Again, on 31 March 2012, the UN asked India to revoke the AFSPA saying it had no place in Indian democracy. Christof Heyns, UN’s Special Reporteur on extrajudicial, summary or arbitrary executions said “During my visit to Kashmir, AFSPA was described to me as “hated” and “draconian” violating international law.
The same Act has been criticised by Human Rights Watch as a tool of State abuse, oppression and discrimination. The South Asian Human Rights Documentation Centre argued that the Government’s call for increased force was part of the problem.
The use of AFSPA pushed the demand for more autonomy, giving the people of the North-East more reasons to want to secede from a State which enacted such powers and the agitation  which ensued continued to justify the use of the AFSPA from the point of view of the Indian Govt—The South Asian Human Rights Documentation Centre.

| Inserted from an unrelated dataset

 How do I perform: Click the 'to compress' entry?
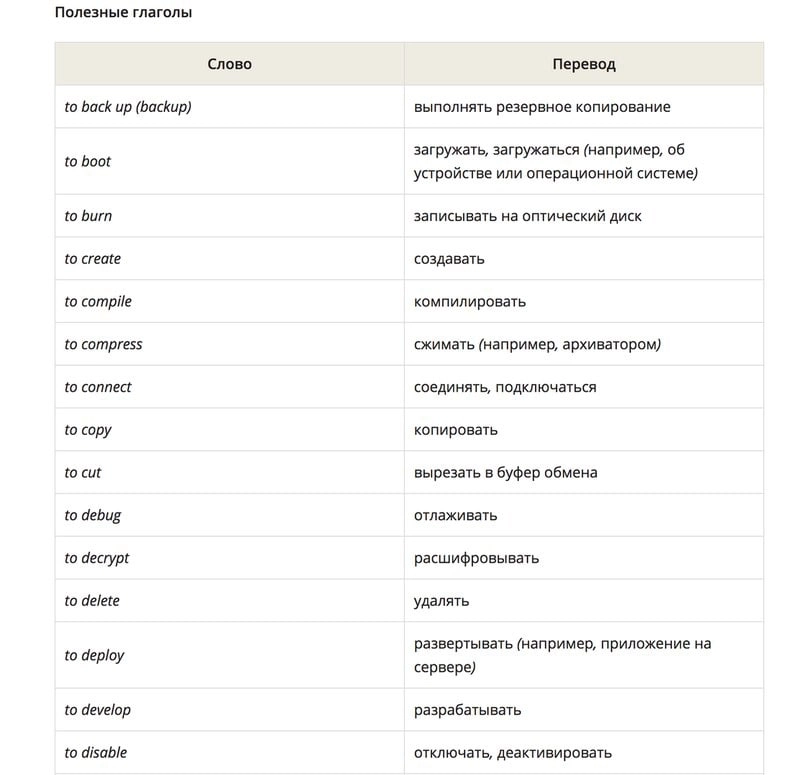[x=103, y=344]
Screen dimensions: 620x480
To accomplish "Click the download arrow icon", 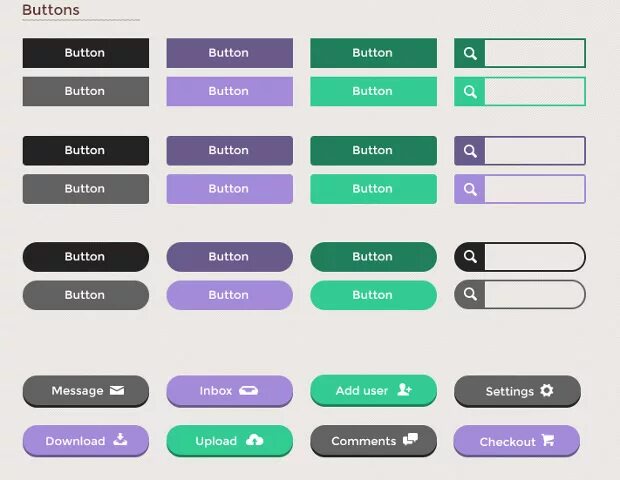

Besides, there had been several claims of enforced disappearances in Kashmir by several human rights organizations. The Amnesty International condemned human rights abuses in Kashmir by police such as extra-judicial executions, disappearances, beatings, tortures and sexual humiliations against hundreds of detainees under AFSPA which provided impunity for human rights abuses and fuelled cycle of violence.
The Act granted the military wide range of powers of arrests, the right to shoot to kill, and to occupy or destroy property in counter-insurgency operations.
Indian officials argued that troops needed such powers because the army was only deployed when National security was at serious risk from armed combatants. Such circumstances, they said, called for extraordinary measures. Justice Jeevan Reddy Commission recommended to repeal the AFSPA as the Act was a symbol of hate, oppression and instrument of high handedness.
The Commission submitted its report on 6 June 2005 after 10 years of Govt of India’s rejection of the recommendation to repeal the dreaded AFSPA.